Her nerves screamed at her to turn around and What are you doing?
Follow orders, follow orders, but she refused—grabbing a martini glass, smashing it against the wall, and then picking up a large slice of glass.
Sylvia’s frail—and yet still demanding, always, up until the very end—voice echoed from the bathroom. “Aster? What are you doing?”
Aster didn’t answer her with words. She slid back into the bathroom, under the soft, glowing lights, and shucked her bloodied clothes off. Sylvia’s eyes watched her in astonishment as she climbed into the bathtub, water splashing again onto the floor.
She settled in on her knees, centimeters away from Sylvia’s trembling legs.

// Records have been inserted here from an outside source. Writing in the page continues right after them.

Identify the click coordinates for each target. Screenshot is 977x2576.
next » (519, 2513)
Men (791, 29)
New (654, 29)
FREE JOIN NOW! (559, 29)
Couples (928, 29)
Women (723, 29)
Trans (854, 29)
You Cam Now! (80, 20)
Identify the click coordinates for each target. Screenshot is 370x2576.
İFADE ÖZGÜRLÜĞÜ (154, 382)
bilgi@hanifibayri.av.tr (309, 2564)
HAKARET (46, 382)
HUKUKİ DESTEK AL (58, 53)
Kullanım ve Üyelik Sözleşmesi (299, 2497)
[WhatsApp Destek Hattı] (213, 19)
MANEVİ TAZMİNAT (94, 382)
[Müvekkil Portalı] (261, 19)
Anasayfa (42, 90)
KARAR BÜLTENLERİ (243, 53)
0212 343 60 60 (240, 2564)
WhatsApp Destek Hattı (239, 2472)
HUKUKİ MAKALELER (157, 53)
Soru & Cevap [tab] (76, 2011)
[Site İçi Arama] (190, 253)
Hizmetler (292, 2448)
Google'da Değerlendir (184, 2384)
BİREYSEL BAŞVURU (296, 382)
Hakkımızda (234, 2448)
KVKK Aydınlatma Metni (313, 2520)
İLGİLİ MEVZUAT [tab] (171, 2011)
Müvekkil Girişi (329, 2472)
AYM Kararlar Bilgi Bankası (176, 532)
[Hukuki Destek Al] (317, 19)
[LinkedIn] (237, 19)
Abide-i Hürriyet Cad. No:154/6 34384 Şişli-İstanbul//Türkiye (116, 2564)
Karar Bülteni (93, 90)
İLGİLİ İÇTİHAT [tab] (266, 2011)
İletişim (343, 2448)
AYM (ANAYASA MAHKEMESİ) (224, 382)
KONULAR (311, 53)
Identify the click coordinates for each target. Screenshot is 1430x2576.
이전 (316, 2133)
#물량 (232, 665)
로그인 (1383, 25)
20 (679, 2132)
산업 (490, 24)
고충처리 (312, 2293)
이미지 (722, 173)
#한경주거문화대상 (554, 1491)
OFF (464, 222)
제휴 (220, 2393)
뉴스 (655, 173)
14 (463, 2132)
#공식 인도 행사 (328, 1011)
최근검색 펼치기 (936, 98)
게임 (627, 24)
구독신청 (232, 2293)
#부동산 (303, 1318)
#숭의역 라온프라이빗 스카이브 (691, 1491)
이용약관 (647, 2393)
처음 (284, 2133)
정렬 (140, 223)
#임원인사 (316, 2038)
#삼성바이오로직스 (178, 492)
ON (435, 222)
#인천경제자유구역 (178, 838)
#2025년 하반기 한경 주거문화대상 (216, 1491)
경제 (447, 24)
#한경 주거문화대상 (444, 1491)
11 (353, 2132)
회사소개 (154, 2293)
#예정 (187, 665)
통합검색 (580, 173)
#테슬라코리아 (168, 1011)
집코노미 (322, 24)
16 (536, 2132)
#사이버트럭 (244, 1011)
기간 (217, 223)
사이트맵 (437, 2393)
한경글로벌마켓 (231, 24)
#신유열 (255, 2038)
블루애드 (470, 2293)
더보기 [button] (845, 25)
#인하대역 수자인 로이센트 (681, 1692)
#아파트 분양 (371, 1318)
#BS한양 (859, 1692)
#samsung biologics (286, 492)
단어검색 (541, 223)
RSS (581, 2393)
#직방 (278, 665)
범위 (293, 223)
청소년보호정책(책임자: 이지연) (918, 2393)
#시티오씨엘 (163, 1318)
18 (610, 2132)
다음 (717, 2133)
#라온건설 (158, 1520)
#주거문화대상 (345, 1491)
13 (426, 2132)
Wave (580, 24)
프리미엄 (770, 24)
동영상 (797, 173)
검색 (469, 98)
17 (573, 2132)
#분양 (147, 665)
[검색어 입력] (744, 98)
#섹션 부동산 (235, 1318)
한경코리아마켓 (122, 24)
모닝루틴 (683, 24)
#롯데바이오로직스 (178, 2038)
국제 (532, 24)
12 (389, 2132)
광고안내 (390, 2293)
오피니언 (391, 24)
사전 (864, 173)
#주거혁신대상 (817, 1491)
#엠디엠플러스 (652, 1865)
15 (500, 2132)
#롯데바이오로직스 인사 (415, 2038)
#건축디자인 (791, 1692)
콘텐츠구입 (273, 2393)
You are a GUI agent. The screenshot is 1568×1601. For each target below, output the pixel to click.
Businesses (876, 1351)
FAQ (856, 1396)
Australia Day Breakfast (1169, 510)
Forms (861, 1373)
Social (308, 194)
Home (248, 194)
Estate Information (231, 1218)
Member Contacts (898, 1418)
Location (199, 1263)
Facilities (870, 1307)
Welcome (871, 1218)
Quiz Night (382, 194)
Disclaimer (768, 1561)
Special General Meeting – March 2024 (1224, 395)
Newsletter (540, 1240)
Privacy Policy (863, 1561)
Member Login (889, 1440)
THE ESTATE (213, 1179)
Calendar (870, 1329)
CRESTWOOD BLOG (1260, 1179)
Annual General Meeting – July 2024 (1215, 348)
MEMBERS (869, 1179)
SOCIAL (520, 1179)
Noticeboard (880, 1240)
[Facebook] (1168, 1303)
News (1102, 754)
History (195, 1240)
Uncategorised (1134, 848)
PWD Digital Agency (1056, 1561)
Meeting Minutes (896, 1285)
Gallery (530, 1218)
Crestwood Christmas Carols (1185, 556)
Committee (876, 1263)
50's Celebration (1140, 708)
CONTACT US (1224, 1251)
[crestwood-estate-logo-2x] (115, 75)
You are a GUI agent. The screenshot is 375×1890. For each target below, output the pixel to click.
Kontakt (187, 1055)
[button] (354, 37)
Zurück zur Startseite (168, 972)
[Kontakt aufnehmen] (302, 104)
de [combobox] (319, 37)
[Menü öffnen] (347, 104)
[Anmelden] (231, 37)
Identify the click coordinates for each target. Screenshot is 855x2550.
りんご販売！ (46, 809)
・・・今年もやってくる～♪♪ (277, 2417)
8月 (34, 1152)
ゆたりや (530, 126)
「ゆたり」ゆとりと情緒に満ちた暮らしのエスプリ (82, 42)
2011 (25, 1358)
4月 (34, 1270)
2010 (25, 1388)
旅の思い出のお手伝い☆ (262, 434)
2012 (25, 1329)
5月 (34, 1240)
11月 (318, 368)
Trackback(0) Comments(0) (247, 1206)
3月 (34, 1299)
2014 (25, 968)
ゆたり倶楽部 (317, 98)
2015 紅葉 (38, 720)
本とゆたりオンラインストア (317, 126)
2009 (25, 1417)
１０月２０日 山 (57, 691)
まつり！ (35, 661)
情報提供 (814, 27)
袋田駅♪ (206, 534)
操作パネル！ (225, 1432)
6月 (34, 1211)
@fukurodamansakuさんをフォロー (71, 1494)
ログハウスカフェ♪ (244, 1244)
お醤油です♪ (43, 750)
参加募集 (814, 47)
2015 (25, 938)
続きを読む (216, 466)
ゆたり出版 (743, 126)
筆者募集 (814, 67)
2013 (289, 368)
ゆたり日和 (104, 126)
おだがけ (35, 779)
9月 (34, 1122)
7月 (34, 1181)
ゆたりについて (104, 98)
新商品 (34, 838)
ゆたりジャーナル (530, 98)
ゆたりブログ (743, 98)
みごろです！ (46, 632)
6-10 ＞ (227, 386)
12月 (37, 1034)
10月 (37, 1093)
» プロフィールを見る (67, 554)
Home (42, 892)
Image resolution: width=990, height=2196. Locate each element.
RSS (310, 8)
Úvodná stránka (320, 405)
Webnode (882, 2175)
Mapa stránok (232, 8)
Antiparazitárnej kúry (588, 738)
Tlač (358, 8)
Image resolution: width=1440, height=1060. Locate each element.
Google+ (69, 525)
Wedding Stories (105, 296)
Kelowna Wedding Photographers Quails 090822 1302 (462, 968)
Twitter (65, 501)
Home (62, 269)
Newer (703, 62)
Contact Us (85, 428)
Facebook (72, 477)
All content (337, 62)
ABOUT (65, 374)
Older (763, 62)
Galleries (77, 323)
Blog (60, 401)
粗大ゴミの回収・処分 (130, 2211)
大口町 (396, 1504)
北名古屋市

And brought the sharp line of glass up to her own neck.
She expected Sylvia to react badly to this. But what she didn’t expect was the tears that immediately welled up in her eyes. Aster frowned.
She didn’t want to make her cry. She just wanted her to not die.
“Put that down.”
Aster’s hand twitched at the command. But she kept it there.
“Sylvia, I— you need to drink. Either I feed it to you myself, or you come drink from me. I don’t know why you’re resisting this.”
Sylvia’s mouth shivered open, then closed. Then, finally, she looked up at Aster, her glassy eyes glowing in the dark.
“My mother used to drink from her thralls,” she said. A single tear streaked down her cheek, joining the wide pool between them. “They would die right after.”
A beat passed, the red light above them flickering.
It painted a gorgeous blush across Sylvia’s face, down her neck, caressing the sliver of her chest not submerged under the water—and Aster felt like she was in the presence of the ocean’s most stubborn siren.
The type to lure sailors out of their ships just to yell at them.
With a sigh, Aster set the glass down on the side of the tub.